Given the severity of the corruption charges Bolar faced, Floyd testified that he’d been taken aback by the willingness of federal prosecutors to cut the city councilman a deal in exchange for Bolar’s cooperation and information he purported to have about various other unnamed officials. “I thought it was Christmas,” Floyd said, describing the government’s general overtures as “jump-on-it-that-day good.”
From his first day representing Bolar, Floyd said, he believed it was in his client’s best interest to take a plea deal involving as little prison time as possible. But that was a nonstarter, he added, because Bolar never accepted responsibility for his actions or pursued the possibility of pleading guilty.
Floyd recalled that he and Bolar met with Fred Harper, a senior assistant U.S. attorney, and other federal officials at the FBI’s Lakefront office, a venue Floyd said Harper had selected for privacy. He found the meeting — and the prosecution’s posture — to be so striking that “I can remember the suit I had on that day.”
As an example of the government’s flexibility, he said, Bolar was advised during the meeting to look no further than the case of Ellenese Brooks-Simms, a former Orleans Parish School Board president who received 18 months in prison for accepting bribes.
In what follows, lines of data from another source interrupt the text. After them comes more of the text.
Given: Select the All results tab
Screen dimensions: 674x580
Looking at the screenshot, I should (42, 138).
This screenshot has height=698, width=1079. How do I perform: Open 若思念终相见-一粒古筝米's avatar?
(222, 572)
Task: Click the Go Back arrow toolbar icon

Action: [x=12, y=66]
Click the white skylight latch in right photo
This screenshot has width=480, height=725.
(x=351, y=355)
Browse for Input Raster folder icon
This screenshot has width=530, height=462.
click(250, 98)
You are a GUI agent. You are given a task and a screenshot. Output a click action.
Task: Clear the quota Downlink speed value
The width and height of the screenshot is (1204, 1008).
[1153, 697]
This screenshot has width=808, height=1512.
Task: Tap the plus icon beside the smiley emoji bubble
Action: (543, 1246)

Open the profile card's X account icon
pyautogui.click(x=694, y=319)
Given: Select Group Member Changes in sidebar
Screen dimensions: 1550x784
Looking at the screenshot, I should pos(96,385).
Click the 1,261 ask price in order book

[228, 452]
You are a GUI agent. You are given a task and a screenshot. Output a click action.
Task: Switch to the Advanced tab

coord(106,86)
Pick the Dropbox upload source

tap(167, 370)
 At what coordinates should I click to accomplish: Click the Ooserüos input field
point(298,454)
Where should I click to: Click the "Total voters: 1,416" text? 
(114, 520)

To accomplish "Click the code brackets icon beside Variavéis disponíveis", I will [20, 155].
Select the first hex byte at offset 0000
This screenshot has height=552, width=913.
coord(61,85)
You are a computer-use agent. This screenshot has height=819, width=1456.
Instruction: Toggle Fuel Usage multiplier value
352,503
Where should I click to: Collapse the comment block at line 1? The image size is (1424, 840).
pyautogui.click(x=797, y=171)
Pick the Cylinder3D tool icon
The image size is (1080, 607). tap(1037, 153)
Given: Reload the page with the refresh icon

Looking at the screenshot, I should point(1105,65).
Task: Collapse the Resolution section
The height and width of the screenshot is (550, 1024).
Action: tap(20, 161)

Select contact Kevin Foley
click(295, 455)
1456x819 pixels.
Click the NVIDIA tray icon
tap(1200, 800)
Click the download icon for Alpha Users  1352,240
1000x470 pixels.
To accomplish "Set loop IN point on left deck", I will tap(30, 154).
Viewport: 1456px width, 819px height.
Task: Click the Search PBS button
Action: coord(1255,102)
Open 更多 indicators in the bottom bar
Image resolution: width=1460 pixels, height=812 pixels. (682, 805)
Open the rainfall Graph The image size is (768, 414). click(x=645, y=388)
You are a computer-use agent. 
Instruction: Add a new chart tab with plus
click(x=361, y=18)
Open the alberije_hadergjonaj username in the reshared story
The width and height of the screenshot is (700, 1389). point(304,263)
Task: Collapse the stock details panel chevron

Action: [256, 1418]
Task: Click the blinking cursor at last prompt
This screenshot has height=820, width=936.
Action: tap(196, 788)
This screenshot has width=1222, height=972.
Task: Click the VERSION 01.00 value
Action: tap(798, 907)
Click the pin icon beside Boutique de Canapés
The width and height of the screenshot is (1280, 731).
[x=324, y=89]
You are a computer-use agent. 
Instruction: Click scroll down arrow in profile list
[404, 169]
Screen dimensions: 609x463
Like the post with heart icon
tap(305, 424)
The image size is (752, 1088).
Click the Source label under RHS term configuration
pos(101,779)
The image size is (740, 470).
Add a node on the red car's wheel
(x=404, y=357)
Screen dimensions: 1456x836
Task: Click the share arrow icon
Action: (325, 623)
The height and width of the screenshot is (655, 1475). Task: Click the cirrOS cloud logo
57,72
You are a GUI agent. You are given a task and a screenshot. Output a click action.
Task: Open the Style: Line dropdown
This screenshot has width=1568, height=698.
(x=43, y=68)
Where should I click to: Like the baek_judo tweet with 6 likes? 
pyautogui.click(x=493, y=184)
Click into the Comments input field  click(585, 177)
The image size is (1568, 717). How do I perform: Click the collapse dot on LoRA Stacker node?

That light sentence reflected her assistance to the authorities in convicting Mose Jefferson, the eldest brother and chief political strategist of former U.S. Rep. William Jefferson.
Harper discussed a number of possible legal avenues that would have been made available to Bolar if he decided to cooperate, Floyd said. Floyd stressed, however, that nothing ever was put into writing and the two sides never drafted a formal plea bargain, as negotiations never reached that phase.
“It was a general meeting about the types of plea arrangements that were available to the government,” Floyd said. “It was very preliminary.”
Bolar, who shook his head several times during Floyd’s testimony, is expected to offer a different version of events when the hearing resumes Friday. Bolar has claimed that Floyd told him he faced between 40 and 44 months behind bars if convicted at trial — a claim Floyd denied.
Fawer pointed to an exchange of emails in which Floyd informed his client that prosecutors weren’t interested in allowing him to plead guilty only to tax charges in the case. Floyd offered at one point in the email to inquire whether “the original deal” — pleading guilty to one felony count of “honest services” fraud and one tax count — was “still available.”
While Bolar contends that email is proof that a formal offer had been made, Floyd said he wasn’t referring to any specific offers made by the government but rather to their “initial discussions.”
Harper, for his part, has scoffed at the suggestion that Bolar would have been let off easily, dismissing the alleged plea offer as “highly improbable.”
“I did not and would never have offered Bolar a plea deal involving 12-18 months incarceration, nor would I have recommended acceptance of such an offer, which would have been an unacceptable, unrealistic proposition in view of the significant evidence against Bolar on the extortion and other charges,” Harper wrote in a recent court filing. “Indeed, such an offer would have strayed so far from promoting the interests of justice as to have been preposterous.”